Fragmento seleccionado

────────

BUENA

PELÍCULA / POR NETFLIX

Para ver “La extraña fuente de la fortuna” hace falta paciencia. El género quizás no está bien definido, la temática se basa en algo que sucedió en un país tan lejano como India, el ritmo es diferente al de las películas que estamos acostumbrados a consumir y quizás parezca algo lenta. Pero paciencia. ¿Por qué? Porque la historia está ahí. Y bien firme. La historia, la trama, su respectivo giro y las buenas actuaciones.

Podría decirse que la película dirigida por Anurag Kashyap es un drama, aunque por momentos se torna un policial y hasta en algunos pasajes se trata de una comedia. Diferentes matices que juegan a favor.

Los hechos reales: en 2018, el Gobierno indio inició la desmonetización. De un día para el otro eliminó todos los billetes de 500 y 1.000 rupias (los de mayor denominación), con la intención de terminar con el dinero negro y la corrupción.

────────

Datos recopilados

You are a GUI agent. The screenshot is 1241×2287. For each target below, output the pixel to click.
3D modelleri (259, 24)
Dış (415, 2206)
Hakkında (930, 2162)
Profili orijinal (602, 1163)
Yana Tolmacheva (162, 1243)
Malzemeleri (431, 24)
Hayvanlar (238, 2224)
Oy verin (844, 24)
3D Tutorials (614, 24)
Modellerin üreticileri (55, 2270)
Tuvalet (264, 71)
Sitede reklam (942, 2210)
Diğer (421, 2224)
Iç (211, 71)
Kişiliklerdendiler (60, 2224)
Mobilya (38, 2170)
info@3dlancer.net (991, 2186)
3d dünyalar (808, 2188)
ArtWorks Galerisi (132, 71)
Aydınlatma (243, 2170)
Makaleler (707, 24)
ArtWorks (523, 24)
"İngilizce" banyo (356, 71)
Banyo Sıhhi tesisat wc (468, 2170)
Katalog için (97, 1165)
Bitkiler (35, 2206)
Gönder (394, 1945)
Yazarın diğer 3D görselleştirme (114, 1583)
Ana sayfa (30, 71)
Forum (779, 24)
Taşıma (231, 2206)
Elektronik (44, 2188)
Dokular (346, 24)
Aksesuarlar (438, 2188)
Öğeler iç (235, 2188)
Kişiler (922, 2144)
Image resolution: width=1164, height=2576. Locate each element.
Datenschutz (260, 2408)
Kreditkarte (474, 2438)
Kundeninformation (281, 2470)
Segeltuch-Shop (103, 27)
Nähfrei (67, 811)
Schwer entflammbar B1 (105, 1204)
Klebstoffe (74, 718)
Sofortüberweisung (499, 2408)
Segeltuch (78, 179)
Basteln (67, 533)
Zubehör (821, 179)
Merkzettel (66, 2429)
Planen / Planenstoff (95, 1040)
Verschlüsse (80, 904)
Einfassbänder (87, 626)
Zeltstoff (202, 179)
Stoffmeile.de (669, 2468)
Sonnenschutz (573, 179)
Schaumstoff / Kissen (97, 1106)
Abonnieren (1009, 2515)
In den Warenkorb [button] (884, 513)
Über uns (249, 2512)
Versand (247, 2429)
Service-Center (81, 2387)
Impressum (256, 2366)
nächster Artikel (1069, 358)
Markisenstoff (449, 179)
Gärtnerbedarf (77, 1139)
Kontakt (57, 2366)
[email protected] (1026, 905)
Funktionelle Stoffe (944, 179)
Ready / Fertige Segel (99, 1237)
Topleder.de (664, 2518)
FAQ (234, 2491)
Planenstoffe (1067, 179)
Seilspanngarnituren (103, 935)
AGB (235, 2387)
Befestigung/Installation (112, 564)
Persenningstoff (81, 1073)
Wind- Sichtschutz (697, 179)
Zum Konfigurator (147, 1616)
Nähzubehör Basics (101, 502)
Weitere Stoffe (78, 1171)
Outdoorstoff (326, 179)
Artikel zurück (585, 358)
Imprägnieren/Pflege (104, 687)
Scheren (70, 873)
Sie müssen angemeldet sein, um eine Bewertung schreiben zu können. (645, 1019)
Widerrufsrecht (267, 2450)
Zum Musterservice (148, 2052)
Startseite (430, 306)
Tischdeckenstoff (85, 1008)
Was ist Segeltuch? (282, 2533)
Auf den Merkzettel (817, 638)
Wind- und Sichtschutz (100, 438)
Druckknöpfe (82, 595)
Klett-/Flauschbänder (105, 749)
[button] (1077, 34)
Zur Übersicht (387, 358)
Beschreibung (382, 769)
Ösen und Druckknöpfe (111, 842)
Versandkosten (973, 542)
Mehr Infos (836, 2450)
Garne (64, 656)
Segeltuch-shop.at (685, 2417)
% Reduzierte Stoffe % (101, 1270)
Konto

────────

Consigna
¿Puedes reproducir sin cambios el tramo de la reseña que va desde "PELÍCULA / POR" hasta "las buenas actuaciones."? El listado no hace falta para nada.

Resultado
PELÍCULA / POR NETFLIX

Para ver “La extraña fuente de la fortuna” hace falta paciencia. El género quizás no está bien definido, la temática se basa en algo que sucedió en un país tan lejano como India, el ritmo es diferente al de las películas que estamos acostumbrados a consumir y quizás parezca algo lenta. Pero paciencia. ¿Por qué? Porque la historia está ahí. Y bien firme. La historia, la trama, su respectivo giro y las buenas actuaciones.